» **Exercise**: Search the material for the word "agent" and copy every line in which it occurs.
━━━━━━━━━━
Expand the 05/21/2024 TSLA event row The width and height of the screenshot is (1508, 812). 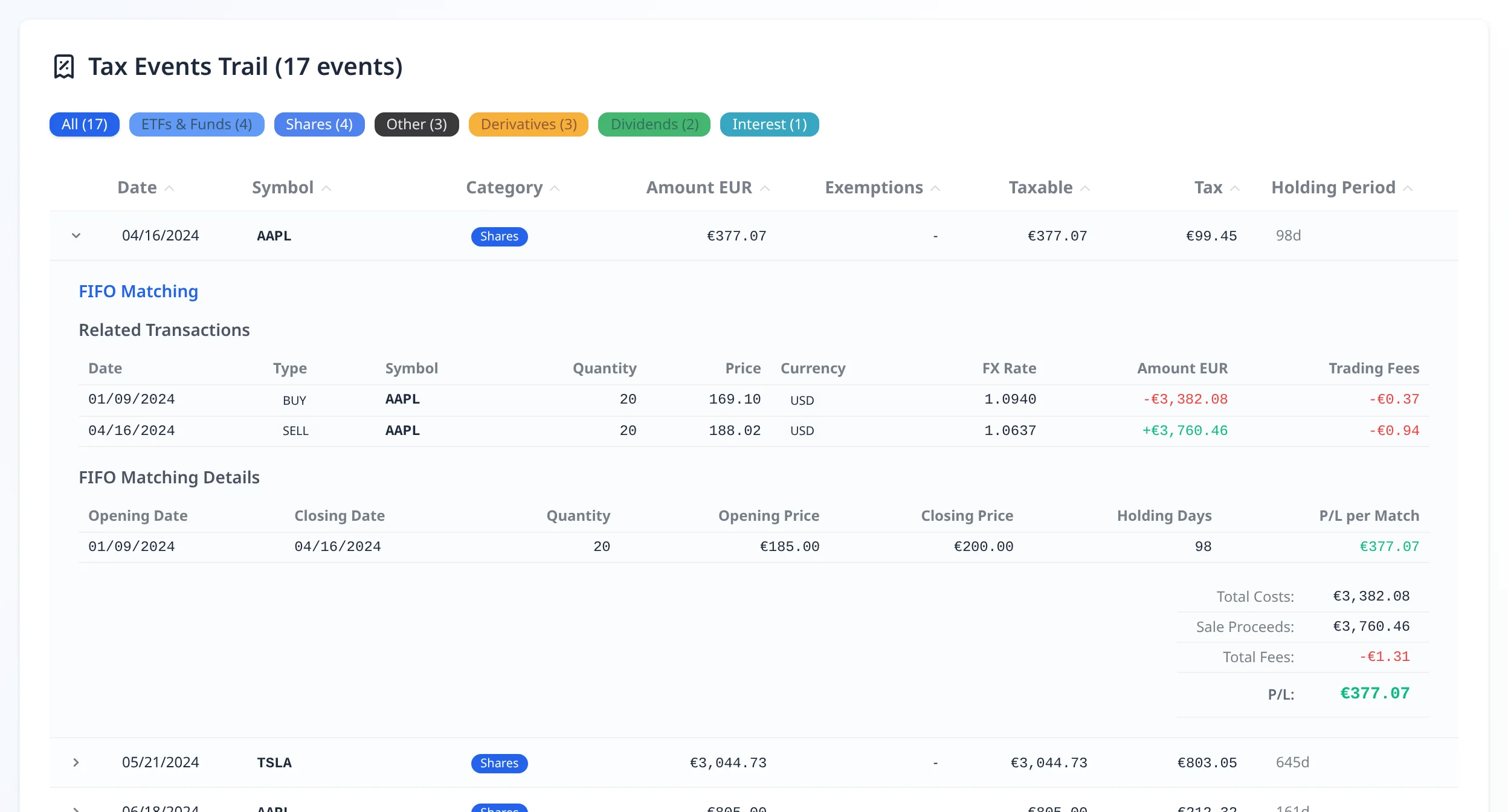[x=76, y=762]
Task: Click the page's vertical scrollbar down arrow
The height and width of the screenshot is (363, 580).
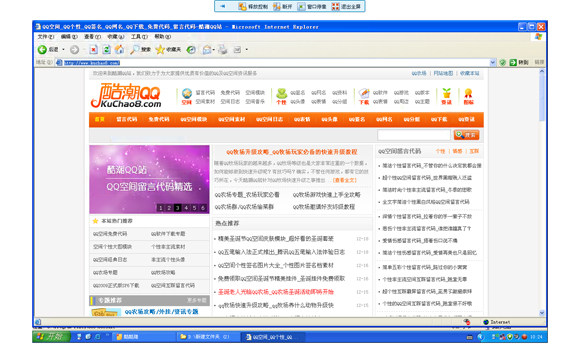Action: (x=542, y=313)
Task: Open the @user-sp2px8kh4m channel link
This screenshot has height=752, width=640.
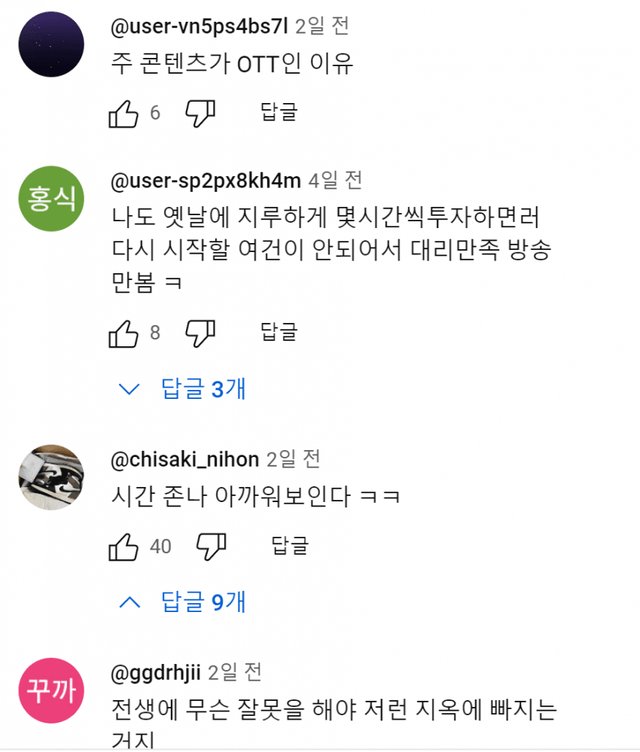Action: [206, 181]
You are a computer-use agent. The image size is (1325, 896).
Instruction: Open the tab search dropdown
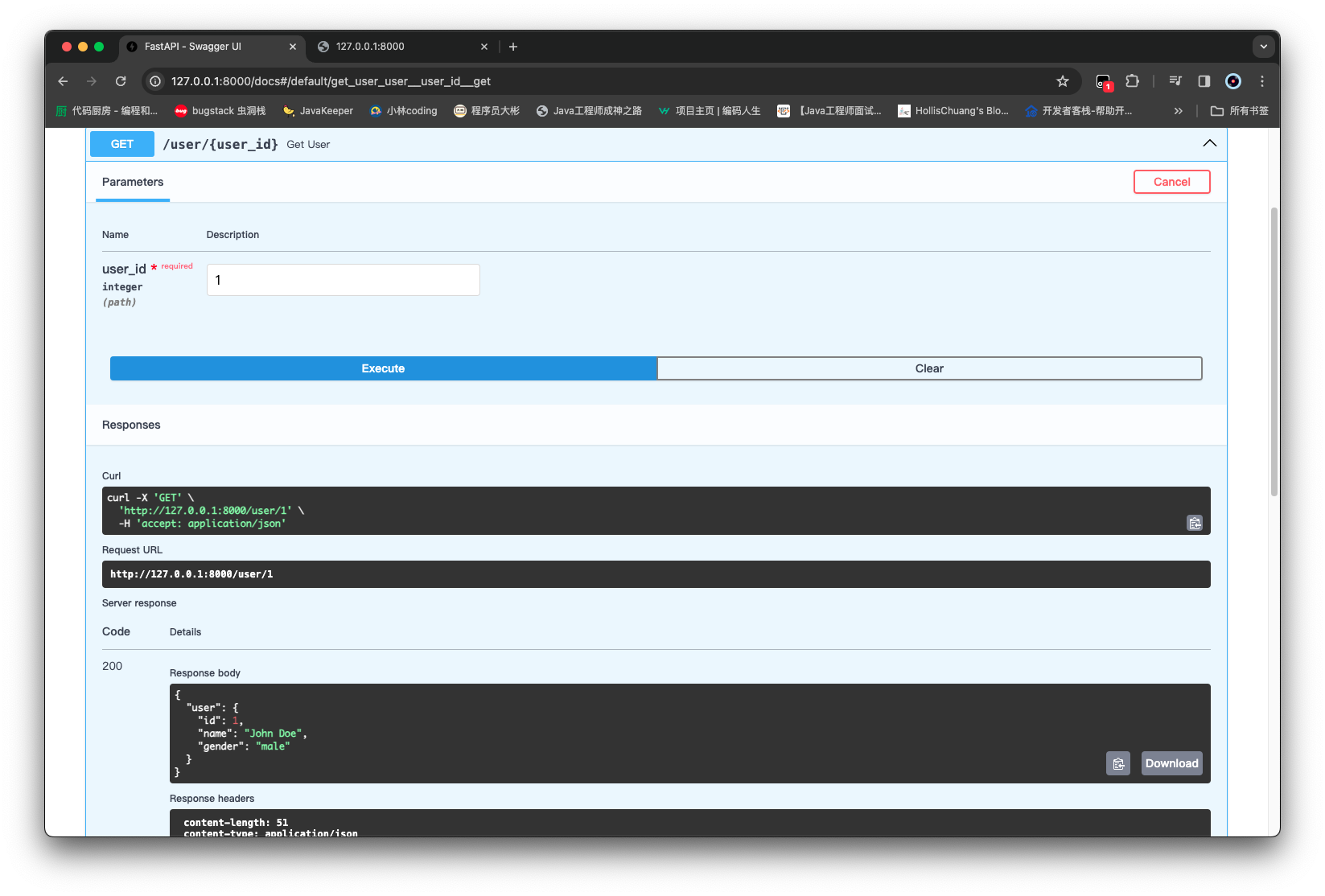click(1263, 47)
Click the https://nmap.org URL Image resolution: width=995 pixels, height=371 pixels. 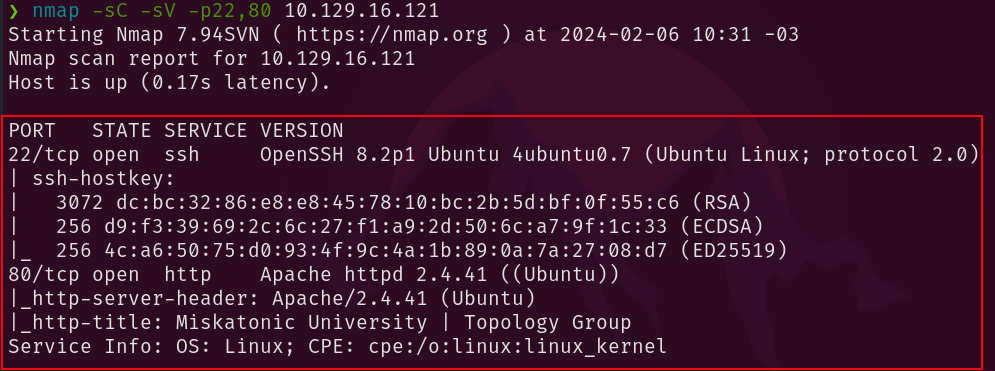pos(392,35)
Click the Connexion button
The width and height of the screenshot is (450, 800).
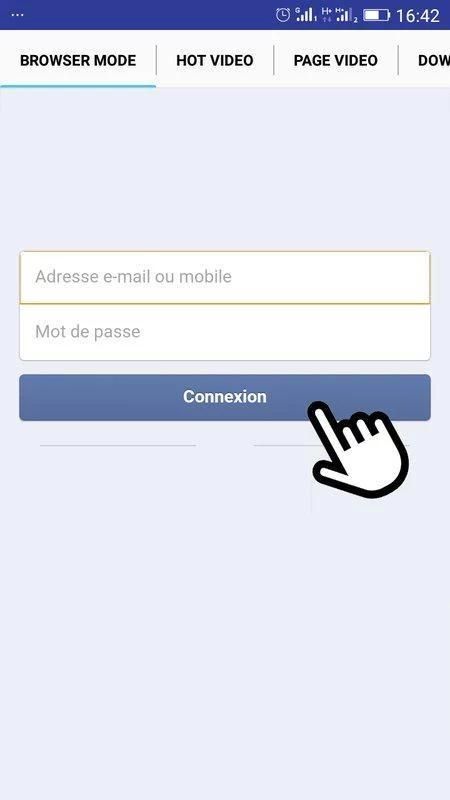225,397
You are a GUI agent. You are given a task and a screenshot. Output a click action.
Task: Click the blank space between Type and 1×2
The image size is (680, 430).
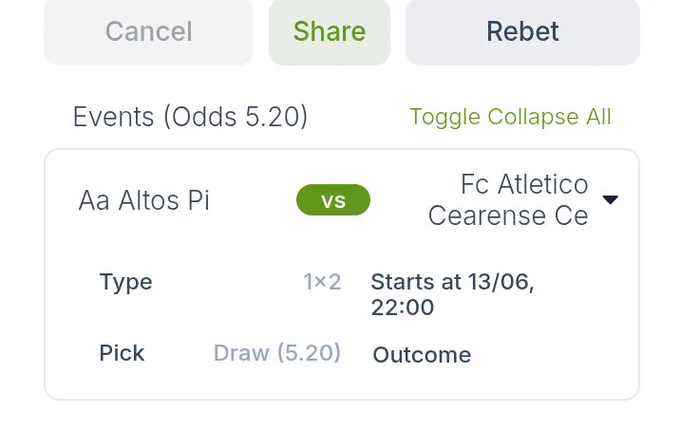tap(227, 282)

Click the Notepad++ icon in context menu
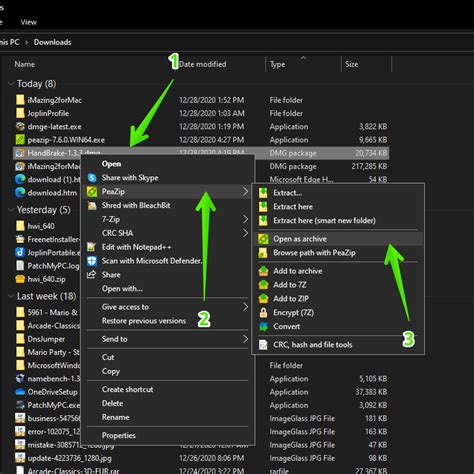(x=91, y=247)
━━━━━━━━━━
» **Solution**:
You are a computer-use agent. The image size is (1325, 896).
You are a GUI agent. You are given a task and a screenshot. Output a click action.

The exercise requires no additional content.